Article —

Thank you for your comments, obviously not all MN or RN engineers are the same. My experience in Mobil tankers was for some time as a roving Maintenance Team Manager, I plus 4 Indian fitters would carry out onboard, en-passage repairs. I worked on several ships with German Engineers. On one occasion the 2lb hammers we were offered had steel pipe welded to the hammer head, we were expected to split nuts etc, with them!!. Although as a 2nd even with my limited electrical knowledge by using logic & careful checking I was able to get an emergency diesel generator to work by checking timing switches. My last sea going job in the RN was Engineer Officer of the department, the ships propulsion was dieso/electric. When I did the oral part of the Chief's exam. the examiner spent most of the time asking about the system we had. I realise That there will always be debate on MN/RN experience, lets call it a draw.


----------



## makko

En-passage repair team - known as a Riding Squad. I think that the main difference regarding MN/RN is that MN is more hands on. There are only four engineers plus E/O to keep the job going and a couple of ER mechanics.
Rgds.
Dave


----------



## Varley

Plumber 64 - I was expecting a bit more fight. I would then have had to admit that the man instrumental to my joining the shore staff was ex RN as was one of the best masters/ship managers we had as was a 2/E.

Source records
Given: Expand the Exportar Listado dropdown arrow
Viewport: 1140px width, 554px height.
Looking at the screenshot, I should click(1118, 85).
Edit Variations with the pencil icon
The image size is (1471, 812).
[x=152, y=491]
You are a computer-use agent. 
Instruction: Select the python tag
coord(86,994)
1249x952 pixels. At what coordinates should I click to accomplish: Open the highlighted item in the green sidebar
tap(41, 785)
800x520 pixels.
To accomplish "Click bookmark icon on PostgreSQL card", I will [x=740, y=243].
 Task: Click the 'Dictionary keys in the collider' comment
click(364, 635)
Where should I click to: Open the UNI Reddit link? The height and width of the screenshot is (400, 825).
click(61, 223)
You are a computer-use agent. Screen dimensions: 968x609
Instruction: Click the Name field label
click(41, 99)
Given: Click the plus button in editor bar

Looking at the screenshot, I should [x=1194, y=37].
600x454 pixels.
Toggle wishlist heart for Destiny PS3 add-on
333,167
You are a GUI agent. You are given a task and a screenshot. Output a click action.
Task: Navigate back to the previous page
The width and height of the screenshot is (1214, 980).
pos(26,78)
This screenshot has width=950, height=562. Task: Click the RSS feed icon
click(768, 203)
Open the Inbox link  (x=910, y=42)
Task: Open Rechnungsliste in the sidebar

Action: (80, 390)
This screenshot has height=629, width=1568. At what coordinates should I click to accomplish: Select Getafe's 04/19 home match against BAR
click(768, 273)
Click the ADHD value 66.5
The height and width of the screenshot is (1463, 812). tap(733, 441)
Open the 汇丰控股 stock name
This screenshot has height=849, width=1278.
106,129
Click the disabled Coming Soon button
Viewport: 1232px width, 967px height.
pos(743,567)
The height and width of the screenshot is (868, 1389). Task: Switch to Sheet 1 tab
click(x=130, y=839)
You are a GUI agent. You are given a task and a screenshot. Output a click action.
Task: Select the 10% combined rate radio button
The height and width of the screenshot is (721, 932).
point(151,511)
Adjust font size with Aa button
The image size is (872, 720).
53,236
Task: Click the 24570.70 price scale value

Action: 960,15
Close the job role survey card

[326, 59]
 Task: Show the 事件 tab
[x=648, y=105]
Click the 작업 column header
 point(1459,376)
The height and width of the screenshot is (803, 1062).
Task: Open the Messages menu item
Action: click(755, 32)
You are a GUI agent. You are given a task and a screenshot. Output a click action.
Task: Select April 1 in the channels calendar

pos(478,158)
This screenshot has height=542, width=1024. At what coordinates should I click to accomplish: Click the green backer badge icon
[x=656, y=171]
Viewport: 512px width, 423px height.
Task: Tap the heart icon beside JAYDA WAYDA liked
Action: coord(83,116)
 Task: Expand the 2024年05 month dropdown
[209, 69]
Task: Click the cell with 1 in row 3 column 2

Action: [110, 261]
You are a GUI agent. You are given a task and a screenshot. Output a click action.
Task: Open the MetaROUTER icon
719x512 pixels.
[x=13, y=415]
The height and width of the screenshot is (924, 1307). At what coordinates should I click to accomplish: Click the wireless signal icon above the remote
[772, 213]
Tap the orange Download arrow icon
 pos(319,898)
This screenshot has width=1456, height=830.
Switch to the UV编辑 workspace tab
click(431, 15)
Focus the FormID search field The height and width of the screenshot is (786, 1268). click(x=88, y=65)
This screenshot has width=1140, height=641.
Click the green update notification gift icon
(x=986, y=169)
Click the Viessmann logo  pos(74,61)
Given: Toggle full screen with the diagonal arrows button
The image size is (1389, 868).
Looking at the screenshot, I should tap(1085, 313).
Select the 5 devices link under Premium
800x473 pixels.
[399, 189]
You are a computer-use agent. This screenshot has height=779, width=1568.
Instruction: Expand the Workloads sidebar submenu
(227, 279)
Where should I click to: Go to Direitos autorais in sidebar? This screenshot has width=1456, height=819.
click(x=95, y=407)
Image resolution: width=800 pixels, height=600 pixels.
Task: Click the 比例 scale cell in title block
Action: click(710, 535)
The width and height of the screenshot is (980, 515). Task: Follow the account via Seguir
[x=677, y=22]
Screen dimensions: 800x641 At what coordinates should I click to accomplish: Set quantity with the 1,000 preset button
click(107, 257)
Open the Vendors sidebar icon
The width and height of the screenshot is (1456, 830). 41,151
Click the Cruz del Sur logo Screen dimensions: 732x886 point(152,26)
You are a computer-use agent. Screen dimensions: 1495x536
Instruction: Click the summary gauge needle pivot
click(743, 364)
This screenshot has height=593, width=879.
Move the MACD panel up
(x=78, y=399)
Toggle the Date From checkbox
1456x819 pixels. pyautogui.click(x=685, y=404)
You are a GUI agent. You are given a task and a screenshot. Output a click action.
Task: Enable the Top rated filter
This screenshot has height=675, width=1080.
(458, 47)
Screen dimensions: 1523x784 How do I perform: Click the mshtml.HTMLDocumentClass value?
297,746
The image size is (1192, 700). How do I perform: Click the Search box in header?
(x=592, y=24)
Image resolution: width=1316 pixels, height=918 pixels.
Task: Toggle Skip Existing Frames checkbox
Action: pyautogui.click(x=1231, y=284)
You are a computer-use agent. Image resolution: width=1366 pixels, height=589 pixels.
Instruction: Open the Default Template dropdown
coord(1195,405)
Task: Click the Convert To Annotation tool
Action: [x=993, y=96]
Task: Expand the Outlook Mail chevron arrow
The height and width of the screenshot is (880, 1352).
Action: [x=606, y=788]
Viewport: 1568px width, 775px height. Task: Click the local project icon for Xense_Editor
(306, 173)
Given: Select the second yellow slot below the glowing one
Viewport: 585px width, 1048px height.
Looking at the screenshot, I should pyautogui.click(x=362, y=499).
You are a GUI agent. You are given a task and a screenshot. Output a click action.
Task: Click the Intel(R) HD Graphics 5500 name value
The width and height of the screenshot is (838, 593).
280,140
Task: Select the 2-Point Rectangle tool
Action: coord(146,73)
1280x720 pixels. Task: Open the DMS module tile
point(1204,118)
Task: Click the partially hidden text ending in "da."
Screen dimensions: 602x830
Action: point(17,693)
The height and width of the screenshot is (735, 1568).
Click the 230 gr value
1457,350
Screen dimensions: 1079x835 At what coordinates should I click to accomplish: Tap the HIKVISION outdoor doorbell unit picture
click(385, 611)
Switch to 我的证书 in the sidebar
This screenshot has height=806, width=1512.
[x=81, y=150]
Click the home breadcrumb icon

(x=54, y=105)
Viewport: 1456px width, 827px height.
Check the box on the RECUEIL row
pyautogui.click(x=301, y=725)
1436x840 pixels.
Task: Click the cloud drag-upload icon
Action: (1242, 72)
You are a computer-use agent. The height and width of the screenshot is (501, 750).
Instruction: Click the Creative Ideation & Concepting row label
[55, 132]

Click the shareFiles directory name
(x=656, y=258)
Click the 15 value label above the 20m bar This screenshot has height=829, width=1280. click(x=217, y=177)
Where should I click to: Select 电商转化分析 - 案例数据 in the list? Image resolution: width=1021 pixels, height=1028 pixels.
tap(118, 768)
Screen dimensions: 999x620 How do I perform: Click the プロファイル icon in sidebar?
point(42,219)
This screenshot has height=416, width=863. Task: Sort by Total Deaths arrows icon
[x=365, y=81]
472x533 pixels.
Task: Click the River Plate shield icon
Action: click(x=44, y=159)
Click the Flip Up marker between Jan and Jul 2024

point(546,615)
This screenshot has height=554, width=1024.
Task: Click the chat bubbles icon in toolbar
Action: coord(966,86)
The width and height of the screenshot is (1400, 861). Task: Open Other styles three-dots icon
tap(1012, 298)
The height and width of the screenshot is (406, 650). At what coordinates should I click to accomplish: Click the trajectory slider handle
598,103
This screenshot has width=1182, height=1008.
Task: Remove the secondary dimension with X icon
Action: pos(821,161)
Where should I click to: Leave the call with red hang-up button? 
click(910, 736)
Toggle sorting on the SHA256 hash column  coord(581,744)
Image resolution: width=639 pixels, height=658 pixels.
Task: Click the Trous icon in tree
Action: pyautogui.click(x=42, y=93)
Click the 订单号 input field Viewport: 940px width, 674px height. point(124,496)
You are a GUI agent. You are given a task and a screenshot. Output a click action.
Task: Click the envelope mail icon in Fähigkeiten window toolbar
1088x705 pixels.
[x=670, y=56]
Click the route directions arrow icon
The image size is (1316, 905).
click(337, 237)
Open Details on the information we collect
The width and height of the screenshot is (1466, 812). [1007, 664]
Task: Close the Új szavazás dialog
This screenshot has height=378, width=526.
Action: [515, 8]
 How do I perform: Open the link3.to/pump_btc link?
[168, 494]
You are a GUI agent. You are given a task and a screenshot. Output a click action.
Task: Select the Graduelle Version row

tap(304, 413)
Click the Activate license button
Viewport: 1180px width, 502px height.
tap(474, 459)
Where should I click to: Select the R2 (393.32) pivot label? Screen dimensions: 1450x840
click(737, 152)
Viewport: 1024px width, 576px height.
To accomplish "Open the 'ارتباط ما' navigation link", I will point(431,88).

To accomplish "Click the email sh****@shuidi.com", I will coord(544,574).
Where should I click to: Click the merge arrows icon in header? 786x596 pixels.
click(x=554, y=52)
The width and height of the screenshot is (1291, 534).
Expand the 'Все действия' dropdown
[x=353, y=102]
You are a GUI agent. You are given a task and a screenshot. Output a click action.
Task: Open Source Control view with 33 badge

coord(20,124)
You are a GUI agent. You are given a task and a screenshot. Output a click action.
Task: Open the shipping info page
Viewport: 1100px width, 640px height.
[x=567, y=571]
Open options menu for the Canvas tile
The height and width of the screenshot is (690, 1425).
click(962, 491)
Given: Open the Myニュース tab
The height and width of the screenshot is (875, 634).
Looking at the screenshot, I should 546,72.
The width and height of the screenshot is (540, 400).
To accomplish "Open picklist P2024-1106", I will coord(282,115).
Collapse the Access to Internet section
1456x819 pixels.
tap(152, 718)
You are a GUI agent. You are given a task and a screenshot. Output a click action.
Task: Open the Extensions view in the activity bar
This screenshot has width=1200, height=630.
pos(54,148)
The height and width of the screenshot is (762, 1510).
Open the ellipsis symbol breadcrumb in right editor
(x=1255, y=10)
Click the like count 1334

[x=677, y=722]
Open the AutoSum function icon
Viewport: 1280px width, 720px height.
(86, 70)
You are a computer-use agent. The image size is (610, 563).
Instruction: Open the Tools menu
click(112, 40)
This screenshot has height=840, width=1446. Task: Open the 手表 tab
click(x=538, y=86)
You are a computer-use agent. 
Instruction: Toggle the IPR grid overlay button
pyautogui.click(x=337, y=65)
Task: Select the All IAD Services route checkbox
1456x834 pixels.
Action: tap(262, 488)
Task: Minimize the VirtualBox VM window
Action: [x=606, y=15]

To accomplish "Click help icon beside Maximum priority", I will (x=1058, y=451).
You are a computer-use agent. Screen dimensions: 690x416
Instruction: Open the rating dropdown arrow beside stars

Task statement —
Write out the part of the forum thread starting with "En-passage repair team" and going on through "as was a 2/E.". The items have no connection to the forum thread.

Exercise response —
En-passage repair team - known as a Riding Squad. I think that the main difference regarding MN/RN is that MN is more hands on. There are only four engineers plus E/O to keep the job going and a couple of ER mechanics.
Rgds.
Dave


----------



## Varley

Plumber 64 - I was expecting a bit more fight. I would then have had to admit that the man instrumental to my joining the shore staff was ex RN as was one of the best masters/ship managers we had as was a 2/E.